Sigma and Pi Bonding

The C=C double bond is made up of a strong sigma (σ) bond and a weaker pi (π) bond.

Sigma (σ) bond

• Formed by end-to-end overlap of orbitals.
• Allows free rotation around single C–C bonds (not across C=C).

Pi (π) bond

• Formed by sideways overlap of p orbitals above and below the plane.
• Prevents rotation around the C=C bond.
• Creates a region of high electron density that attracts electrophiles, making alkenes reactive.

Because the pi-bond is slightly weaker than the sigma bond, the double bond can break in reactions and ‘open up’, allowing other atoms or group to bond to the carbons. When this happens, an addition reaction occurs.

Addition Reactions of Alkenes

There are several key addition reactions of alkenes you need to know.

Reaction with hydrogen (H₂)

Alkene + H₂ → alkane
Ni catalyst, ~150 °C.
Industrially used to hydrogenate vegetable oils and make margarine.

Reaction with halogens (e.g. Br₂)

Alkene + Br₂ → dihalogenoalkane
This is useful as it forms the basis of the bromine water test for alkenes (bromine water turns from orange to colourless when mixed with an alkene).

Reaction with hydrogen halides (e.g. HBr)

Alkene + HBr → halogenoalkane
Unsymmetrical alkenes give major/minor products due to carbocation stability.

Reaction with steam

Alkene + H₂O(g) → alcohol
Phosphoric acid catalyst, high pressure (60 to 70 atm) and temperature (300°C).

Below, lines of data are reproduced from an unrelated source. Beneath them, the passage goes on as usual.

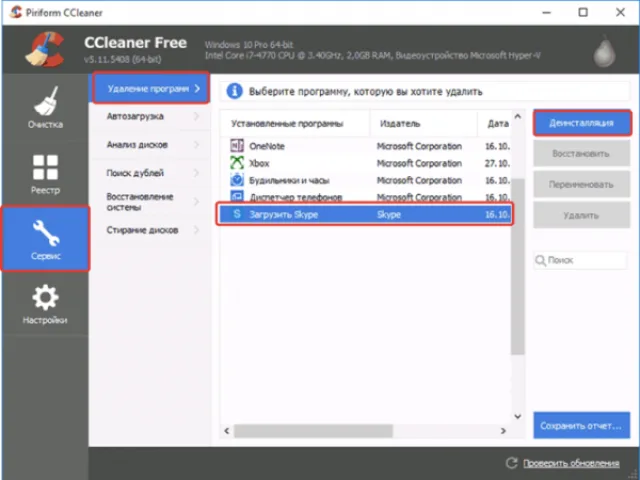Open the Удаление программ tab
Image resolution: width=640 pixels, height=480 pixels.
click(x=151, y=88)
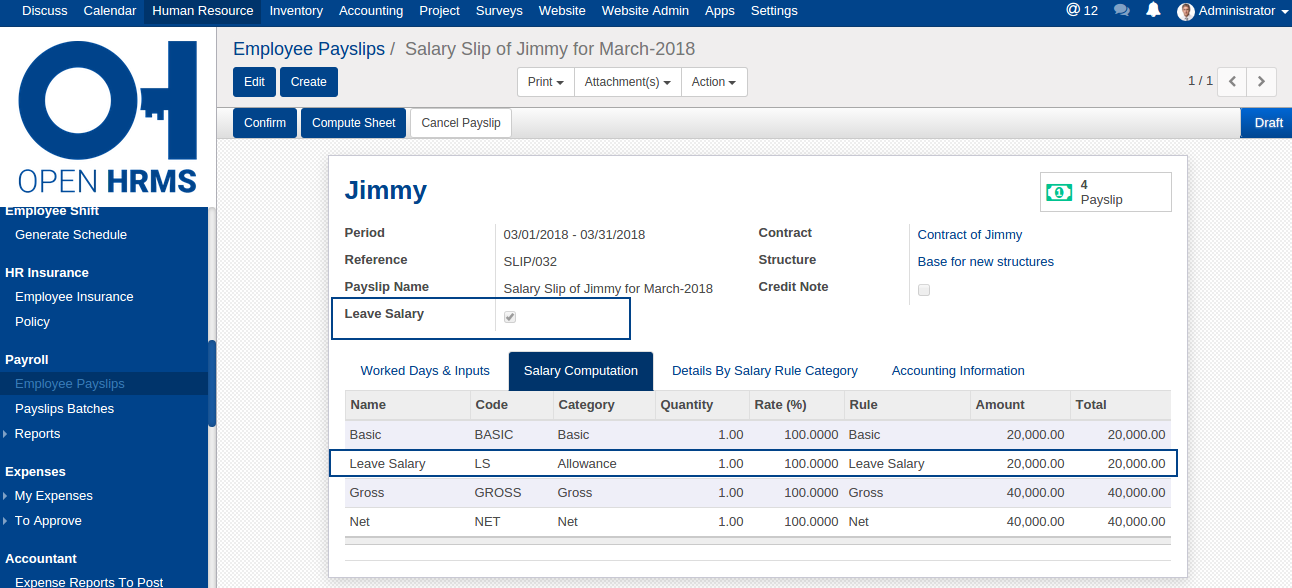Open the Print dropdown
The width and height of the screenshot is (1292, 588).
point(545,82)
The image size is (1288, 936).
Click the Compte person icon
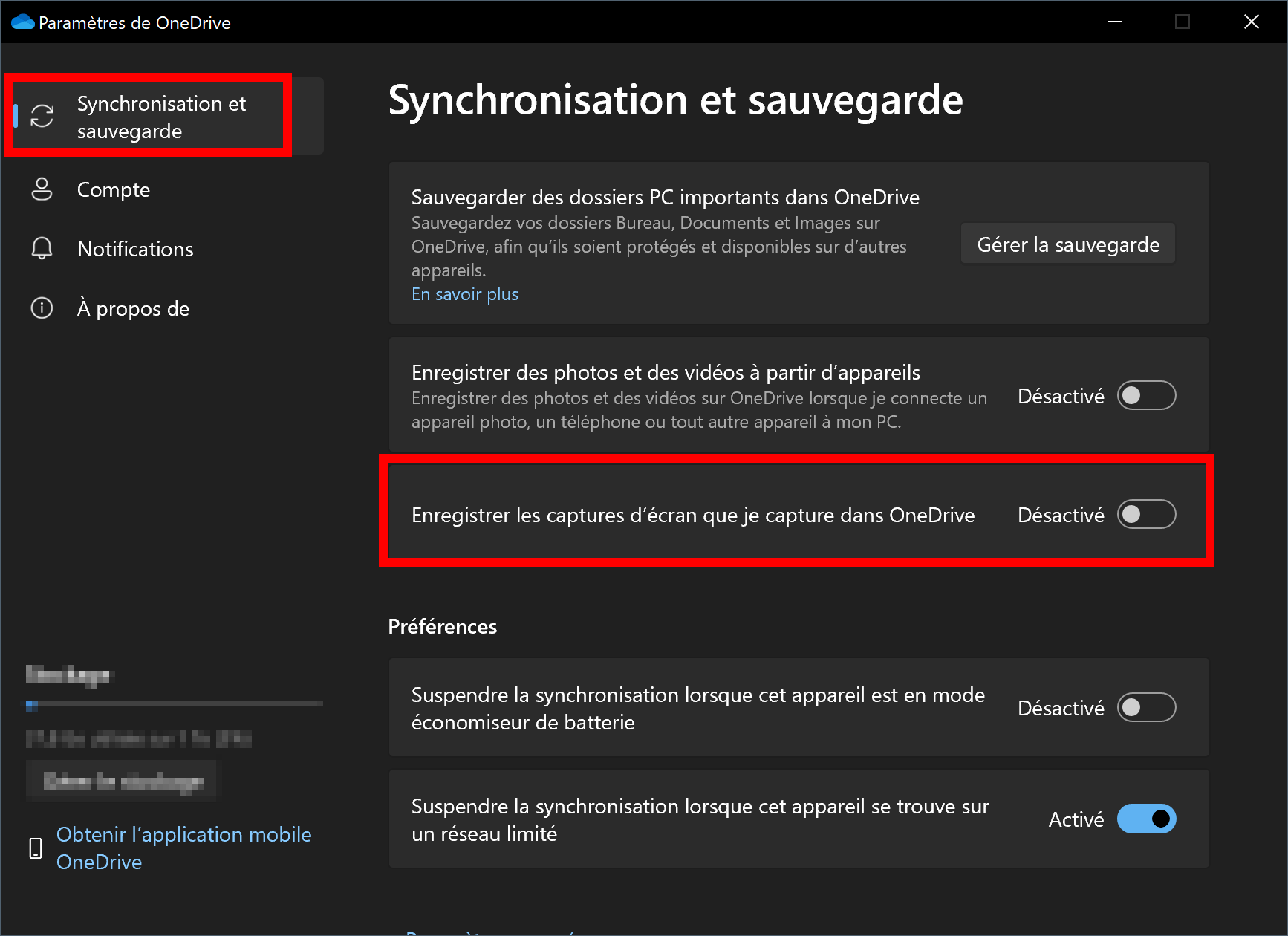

Reaction with potassium manganate(VII)

In acid conditions, alkenes are oxidised to diols (compounds with two OH groups).
Note a colour change of purple to colourless occurs (as the MnO₄^- ions (purple) from KMnO₄ get reduced to Mn²⁺ (colourless)).

Electrophiles and Heterolytic Fission

An electrophile is an electron pair acceptor.

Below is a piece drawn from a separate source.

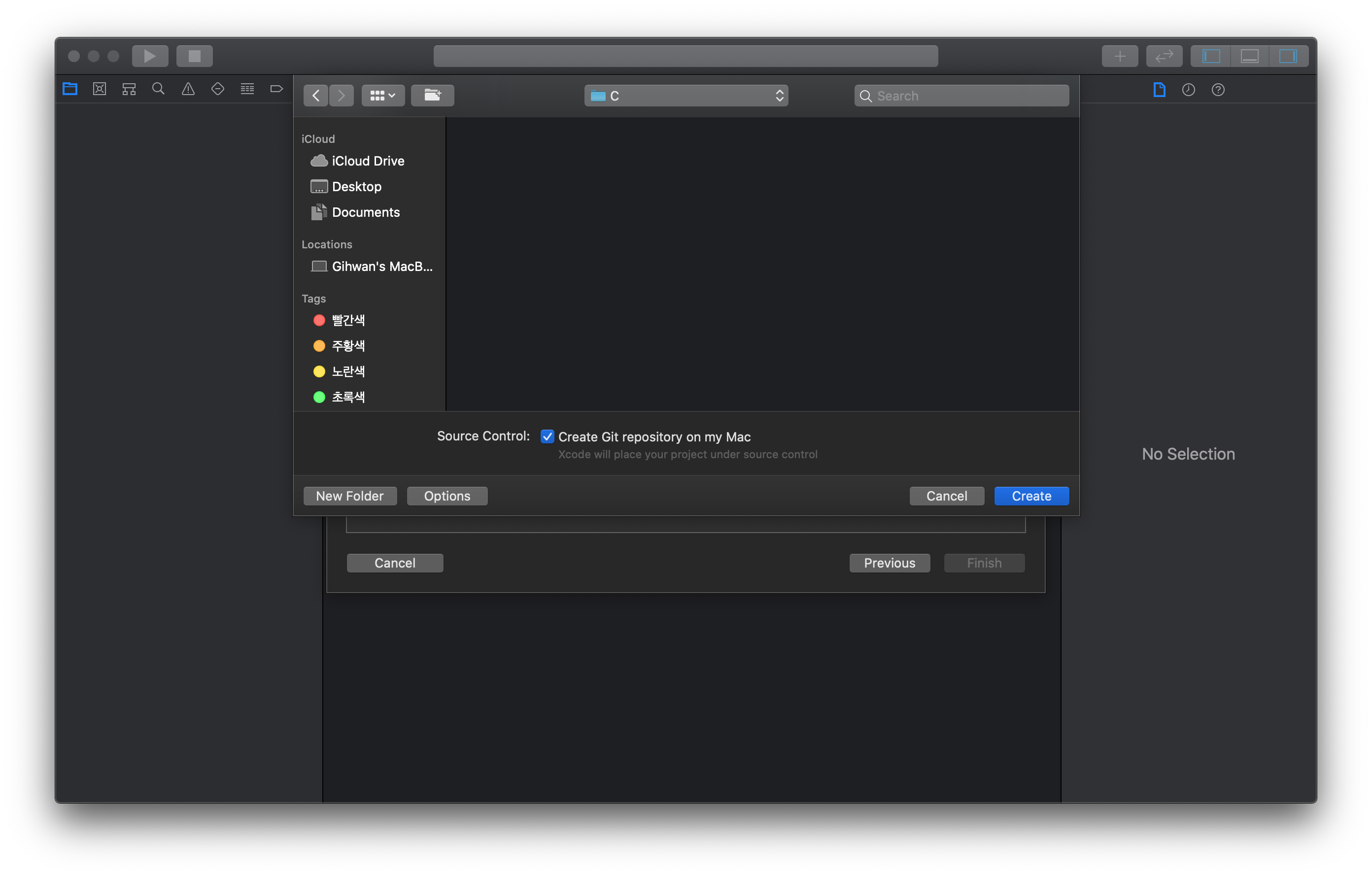
Task: Select Documents from sidebar
Action: (x=366, y=211)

Alkenes react with electrophiles because the C=C is electron-rich.

In electrophilic addition reactions, heterolytic fission occurs and the C=C bond breaks unevenly, forming ions. One atom takes both electrons, leaving a carbocation (positively charged carbon) and an anion.

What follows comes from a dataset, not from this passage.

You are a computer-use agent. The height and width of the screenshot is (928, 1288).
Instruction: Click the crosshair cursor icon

The more substituted the carbocation (i.e., the more alkyl groups attached), the more stable it is. Stability order: tertiary > secondary > primary.

Addition Reaction Mechanisms

The high electron density within a carbon-carbon double bond attracts electrophiles and the reaction mechanism follows three basic steps:

Step 1: Electrophile Attraction

• The C=C bond has high electron density and attracts electrophiles (electron pair acceptors).
• Electrophiles include H⁺, Br₂, and H₂SO₄ (see below).

Step 2: Formation of Carbocation Intermediate

• The double bond breaks as one carbon gains a new bond with the electrophile.
• The other carbon becomes positively charged (carbocation).

Step 3: Forming final product

• A negative species (e.g., Br⁻, HSO₄⁻) bonds to the carbocation, forming the final product.

You need to know for the following examples of addition mechanisms:

Electrophilic addition mechanism for Bromine + Ethene

Equation: C₂H₄ + Br₂ → C₂H₄Br₂

Mechanism:

1. Br₂ molecule approaches C=C (polarised by electron density)
2. Double bond breaks, Br⁺ forms bond → Carbocation intermediate
3. Br⁻ ion attacks carbocation → Forms CH₂Br–CH₂Br

HBr + Ethene

Equation: C₂H₄ + HBr → C₂H₅Br

Mechanism:

1. HBr is polar (Hδ⁺—Brδ⁻), and H⁺ acts as the electrophile.
2. H⁺ bonds to one carbon of the C=C bond, forming a carbocation.
3. Br⁻ attacks the carbocation, forming a halogenoalkane.

Major and Minor Products

When adding HX to an unsymmetrical alkene, two possible products can form.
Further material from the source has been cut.